Su valor, y más que esto sus crueldades le han dado una inmensa reputación, y su cabeza ha sido puesta a precio.

En la actualidad manda 900 hombres perfectamente uniformados y disciplinados, los cuales en los momentos de peligro están habituados a disolverse para reunirse en breve en un punto determinado.
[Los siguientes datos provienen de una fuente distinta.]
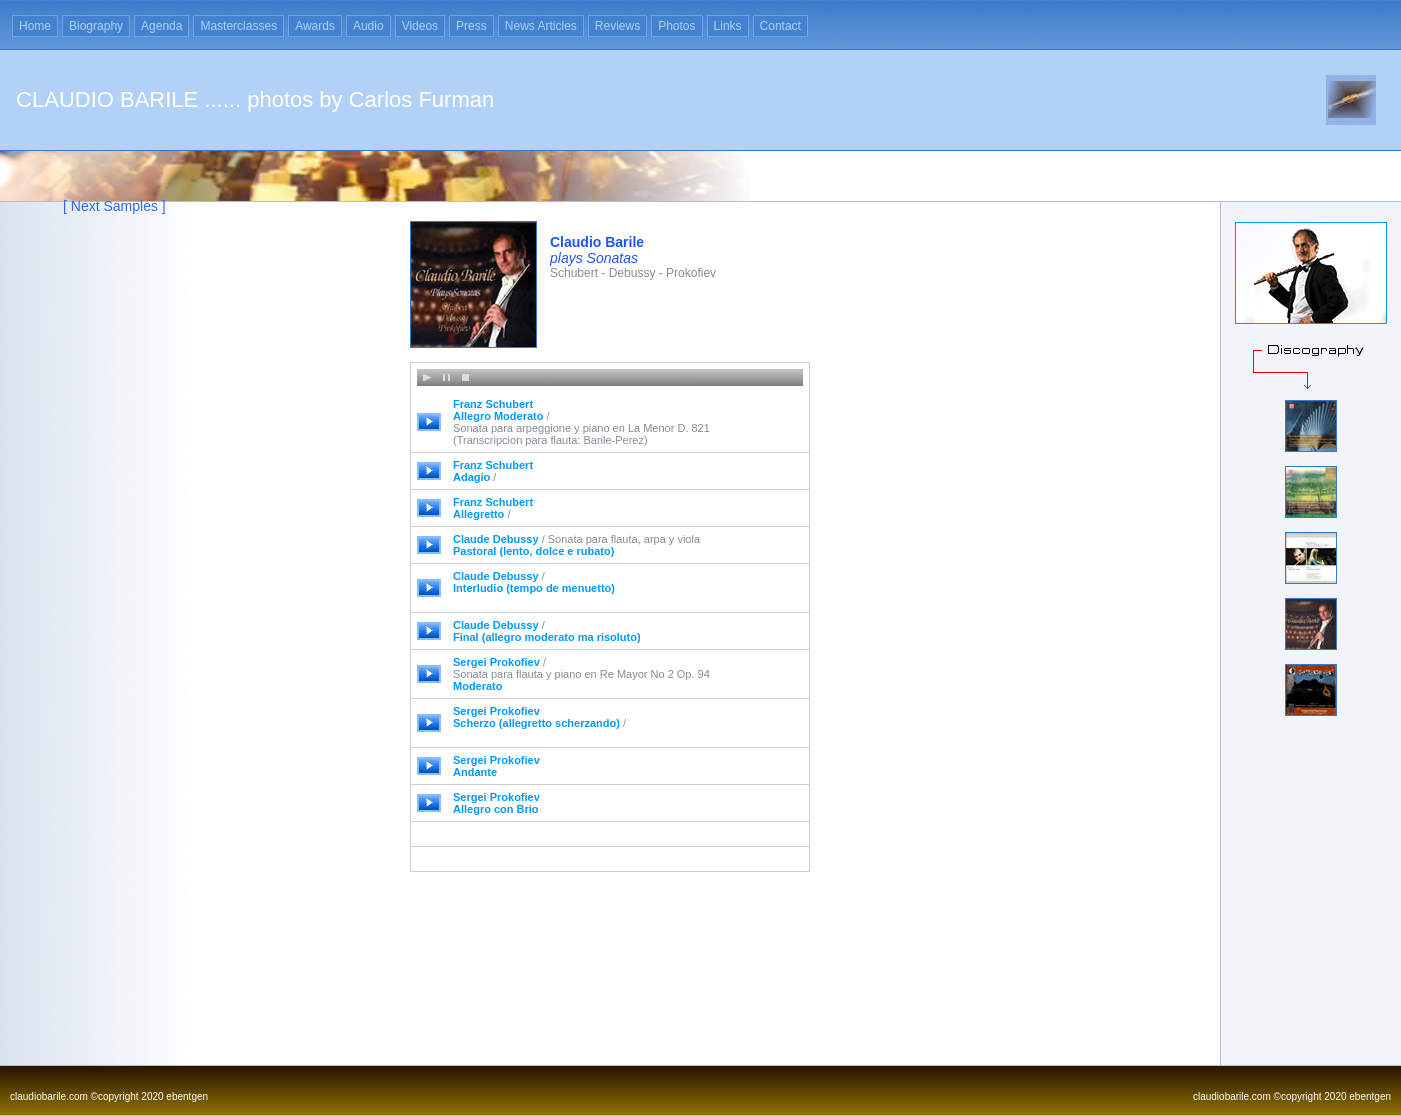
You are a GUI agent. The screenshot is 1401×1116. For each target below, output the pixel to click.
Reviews (617, 26)
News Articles (541, 26)
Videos (420, 26)
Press (471, 26)
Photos (676, 26)
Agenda (161, 26)
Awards (315, 26)
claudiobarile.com (49, 1096)
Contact (780, 26)
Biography (96, 26)
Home (35, 26)
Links (728, 26)
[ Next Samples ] (114, 206)
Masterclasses (238, 26)
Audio (368, 26)
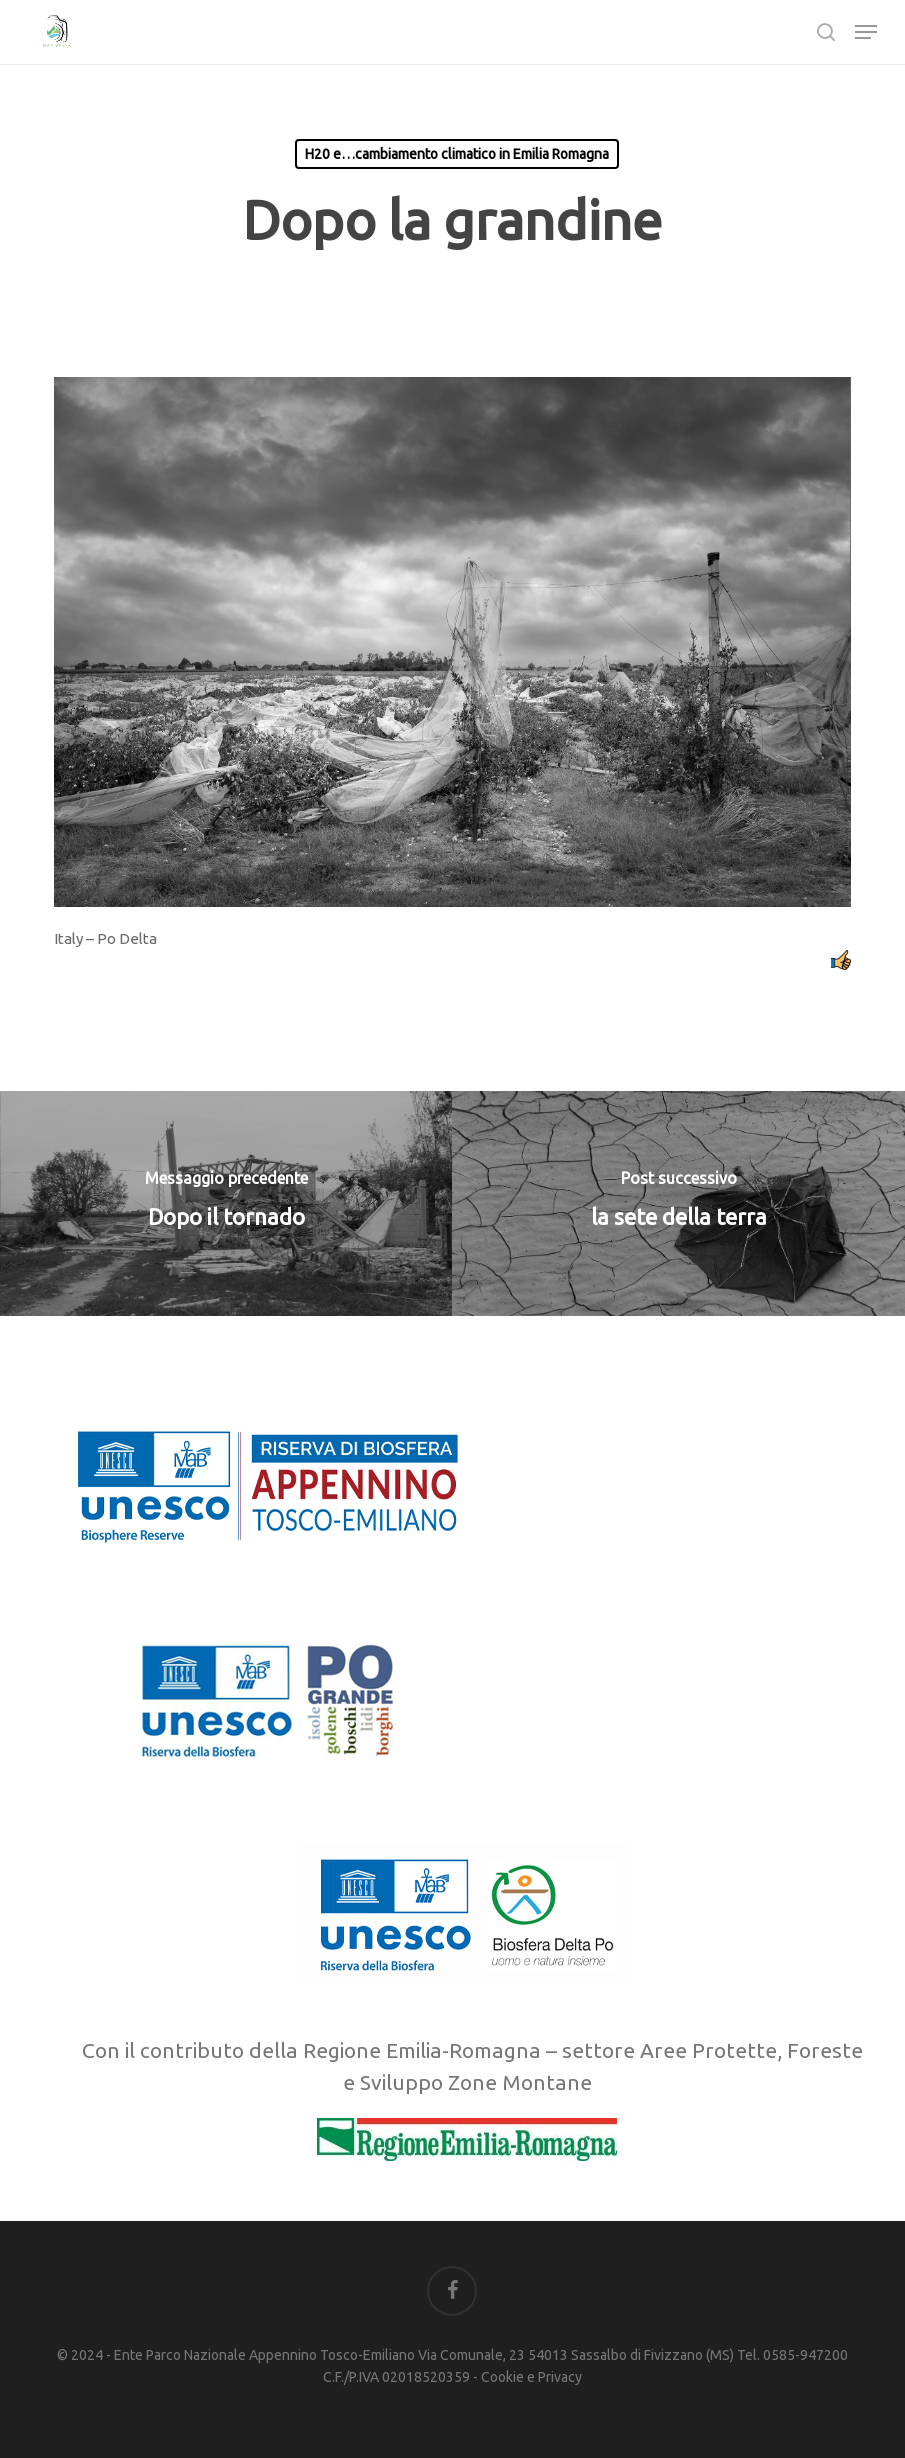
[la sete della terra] (678, 1203)
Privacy (560, 2377)
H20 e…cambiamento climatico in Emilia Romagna (457, 154)
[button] (866, 32)
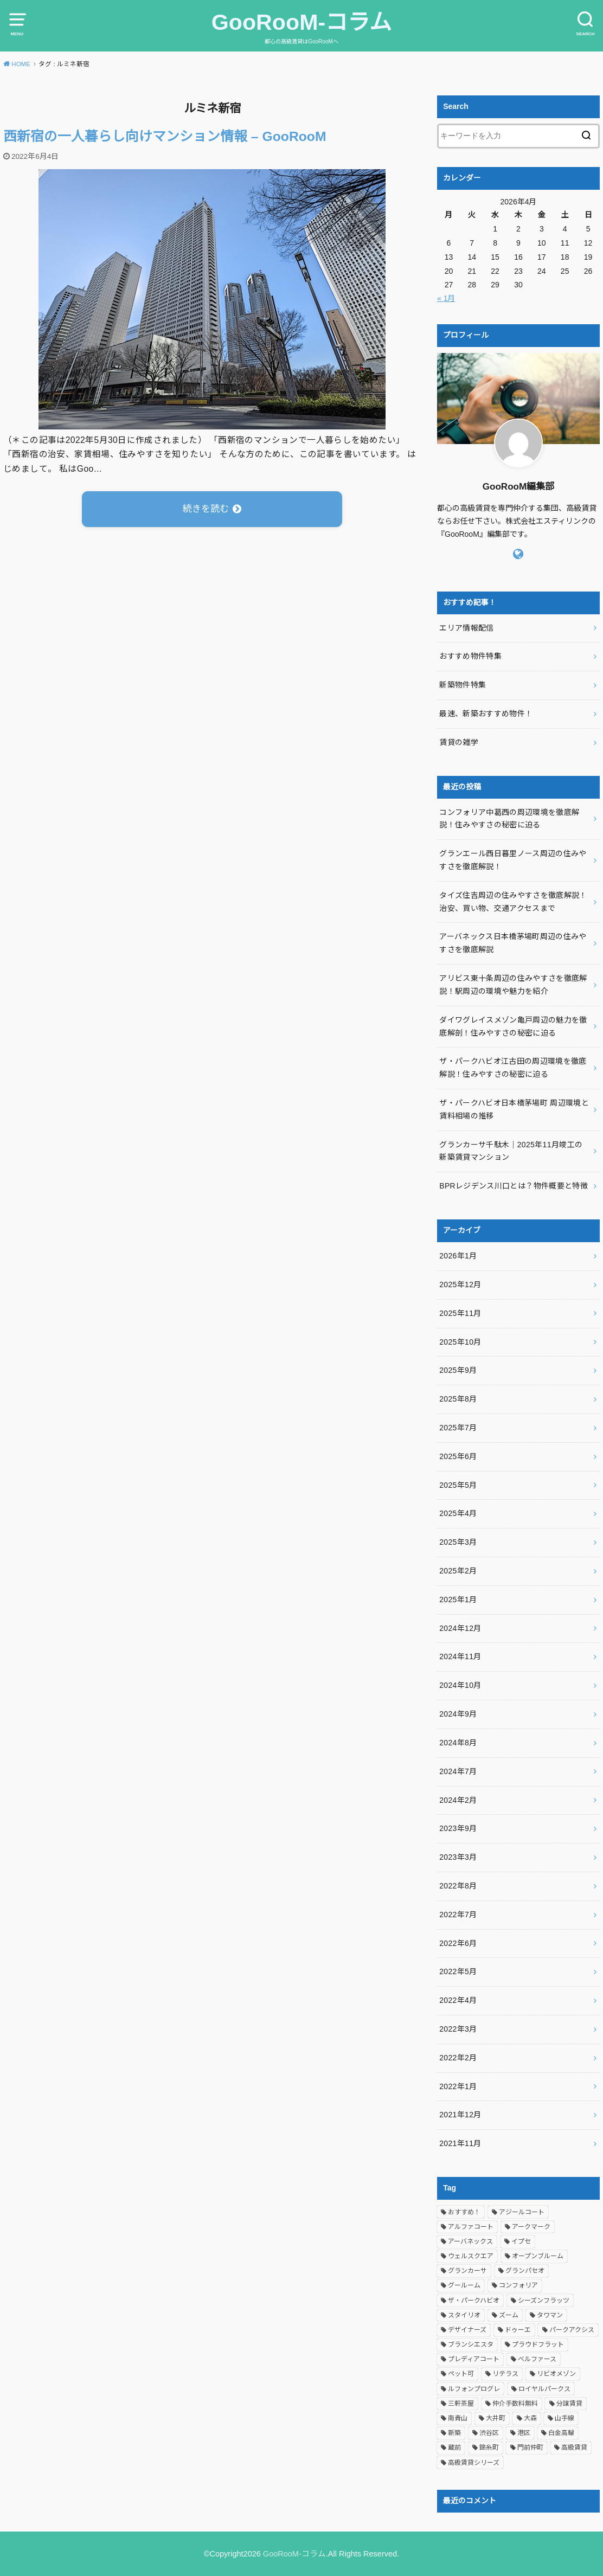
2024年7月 (458, 1771)
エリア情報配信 (466, 628)
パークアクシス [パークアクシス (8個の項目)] (571, 2330)
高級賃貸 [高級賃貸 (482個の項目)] (574, 2447)
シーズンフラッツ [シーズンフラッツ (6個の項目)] (543, 2300)
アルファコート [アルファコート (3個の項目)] (470, 2227)
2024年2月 (458, 1800)
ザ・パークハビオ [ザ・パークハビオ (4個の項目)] (473, 2300)
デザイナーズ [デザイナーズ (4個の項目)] (467, 2330)
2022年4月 (458, 2000)
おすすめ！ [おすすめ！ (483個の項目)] (464, 2212)
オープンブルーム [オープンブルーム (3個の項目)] (537, 2256)
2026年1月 (458, 1255)
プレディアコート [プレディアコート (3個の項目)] (473, 2359)
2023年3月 (458, 1857)
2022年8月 (458, 1885)
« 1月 (446, 298)
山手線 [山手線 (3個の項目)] (564, 2418)
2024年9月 (458, 1714)
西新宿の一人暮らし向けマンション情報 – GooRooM (164, 136)
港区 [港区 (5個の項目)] (523, 2433)
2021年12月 (460, 2114)
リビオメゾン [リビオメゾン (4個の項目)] (556, 2374)
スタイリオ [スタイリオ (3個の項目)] (464, 2315)
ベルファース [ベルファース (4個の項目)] (537, 2359)
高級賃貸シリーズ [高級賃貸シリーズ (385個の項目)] (473, 2462)
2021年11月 (460, 2143)
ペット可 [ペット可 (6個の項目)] (461, 2374)
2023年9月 (458, 1828)
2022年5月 (458, 1971)
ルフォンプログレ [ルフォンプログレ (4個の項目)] (474, 2389)
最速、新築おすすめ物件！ (486, 713)
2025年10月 (460, 1342)
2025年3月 (458, 1542)
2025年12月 (460, 1284)
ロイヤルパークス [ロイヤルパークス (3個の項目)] (544, 2389)
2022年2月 (458, 2057)
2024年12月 (460, 1628)
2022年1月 (458, 2086)
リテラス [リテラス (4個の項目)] (505, 2374)
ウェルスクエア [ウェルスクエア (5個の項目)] (470, 2256)
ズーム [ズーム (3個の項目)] (508, 2315)
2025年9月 (458, 1370)
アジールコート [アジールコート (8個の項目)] (521, 2212)
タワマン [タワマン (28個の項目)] (550, 2315)
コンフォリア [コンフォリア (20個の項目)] (518, 2285)
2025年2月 (458, 1570)
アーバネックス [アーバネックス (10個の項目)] (470, 2241)
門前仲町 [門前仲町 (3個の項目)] (530, 2447)
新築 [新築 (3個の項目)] (454, 2433)
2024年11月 (460, 1656)
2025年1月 (458, 1599)
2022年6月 (458, 1943)
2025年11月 (460, 1313)
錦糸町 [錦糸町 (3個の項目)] (489, 2447)
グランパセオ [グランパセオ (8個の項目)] (524, 2271)
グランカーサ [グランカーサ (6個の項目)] (467, 2271)
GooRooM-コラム (301, 22)
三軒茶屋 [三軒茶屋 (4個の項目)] (461, 2403)
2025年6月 (458, 1456)
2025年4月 (458, 1513)
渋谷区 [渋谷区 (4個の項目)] (489, 2433)
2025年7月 (458, 1427)
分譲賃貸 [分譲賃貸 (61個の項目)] (569, 2403)
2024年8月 (458, 1742)
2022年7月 (458, 1914)
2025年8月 (458, 1399)
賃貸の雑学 (458, 742)
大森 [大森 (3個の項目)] (530, 2418)
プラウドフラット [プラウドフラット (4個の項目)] (538, 2344)
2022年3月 (458, 2029)
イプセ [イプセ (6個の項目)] (521, 2241)
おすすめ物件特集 (470, 656)
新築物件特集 (462, 684)
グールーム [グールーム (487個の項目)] (464, 2285)
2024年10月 (460, 1685)
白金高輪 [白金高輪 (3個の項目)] (561, 2433)
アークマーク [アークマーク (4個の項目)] (531, 2227)
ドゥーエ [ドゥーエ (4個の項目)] (518, 2330)
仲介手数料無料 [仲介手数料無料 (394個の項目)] (515, 2403)
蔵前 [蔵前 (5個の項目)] (454, 2447)
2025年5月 (458, 1485)
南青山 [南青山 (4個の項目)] (457, 2418)
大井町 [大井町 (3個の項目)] (495, 2418)
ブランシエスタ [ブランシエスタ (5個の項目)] (470, 2344)
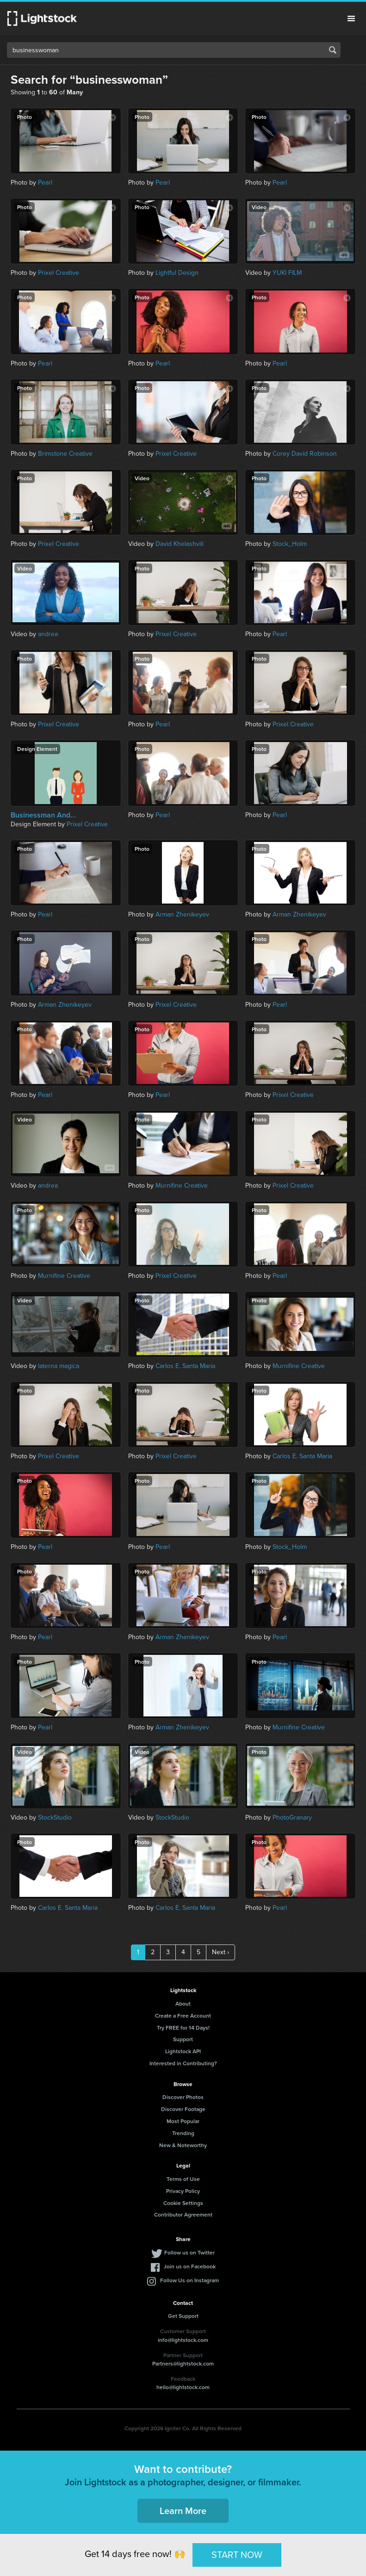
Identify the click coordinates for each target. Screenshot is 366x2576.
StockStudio (55, 1817)
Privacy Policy (183, 2191)
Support (183, 2039)
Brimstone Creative (65, 453)
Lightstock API (183, 2051)
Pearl (45, 182)
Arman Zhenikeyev (182, 914)
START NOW (236, 2555)
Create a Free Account (183, 2015)
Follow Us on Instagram (189, 2280)
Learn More (183, 2510)
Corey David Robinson (305, 453)
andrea (48, 634)
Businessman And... (43, 815)
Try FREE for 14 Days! (183, 2027)
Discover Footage (183, 2109)
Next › (220, 1952)
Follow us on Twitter (189, 2252)
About (183, 2003)
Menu (351, 18)
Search (333, 50)
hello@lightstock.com (183, 2387)
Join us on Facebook (190, 2266)
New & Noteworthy (183, 2145)
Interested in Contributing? (183, 2063)
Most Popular (183, 2121)
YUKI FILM (287, 273)
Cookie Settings (183, 2203)
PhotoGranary (292, 1817)
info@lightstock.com (183, 2340)
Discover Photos (183, 2097)
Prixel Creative (58, 273)
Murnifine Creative (181, 1185)
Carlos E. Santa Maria (185, 1366)
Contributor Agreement (183, 2214)
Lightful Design (177, 273)
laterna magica (58, 1366)
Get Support (183, 2316)
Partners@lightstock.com (183, 2363)
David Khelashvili (179, 544)
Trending (183, 2133)
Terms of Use (183, 2179)
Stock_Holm (290, 544)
Santa Cruz sólo obedece las órdenes de Lizárraga.
Sumamente desconfiado, y temiendo que algunos de los que están a sus órdenes lo entreguen a fin de tener derecho a la suma en que está pregonada su cabeza, tiene una guardia de cuarenta hombres que son los únicos que le inspiran confianza.
Cuando duerme, que es poco, coloca a su lado dos centinelas de su guardia, y no come jamás viandas confeccionadas expresamente para él, sino del rancho que le da a su partida.
En vez de pan, come unas tortas del tamaño de la palma de la mano, las cuales amasa un hombre del cual nada tiene que temer.
Santa Cruz no olvida nunca que su cabeza está valorada en 40.000 reales.
Otro sacerdote, llamado Santos Ayala, acaba de lanzarse también al campo, mandando otra partida carlista de 64 hombres, la cual huyó perseguida hacia San Clemente del Valle.
Nosotros, a fuer de liberales y adictos al actual régimen, no podemos dejar de censurar con la mayor dureza a los que, llamándose representantes de un Dios de Paz, se lanzan a estas luchas sangrientas.»
Torcuato Isaura.
Por su parte, el diario liberal «Ahora», con reproducción de los sitios en donde principalmente había operado el Cura Santa Cruz, publicaba el siguiente reportaje al dar conocimiento de su fallecimiento agosto de 1926.
EL CURA SANTA CRUZ
Un accidente
Desde final de junio de 1872, en que comienzan a reunirse, hasta principios de agosto, los guerrilleros de Santa Cruz andan corriendo la tierra y reclutando gente, sin tener ningún encuentro importante con las tropas liberales.
En agosto libran la primera acción y la ganan; sorprenden un convoy de armas que va de Mondragón a San Sebastián, ponen en fuga la escolta y se apoderan de cincuenta fusiles y de cuatro cajas de municiones.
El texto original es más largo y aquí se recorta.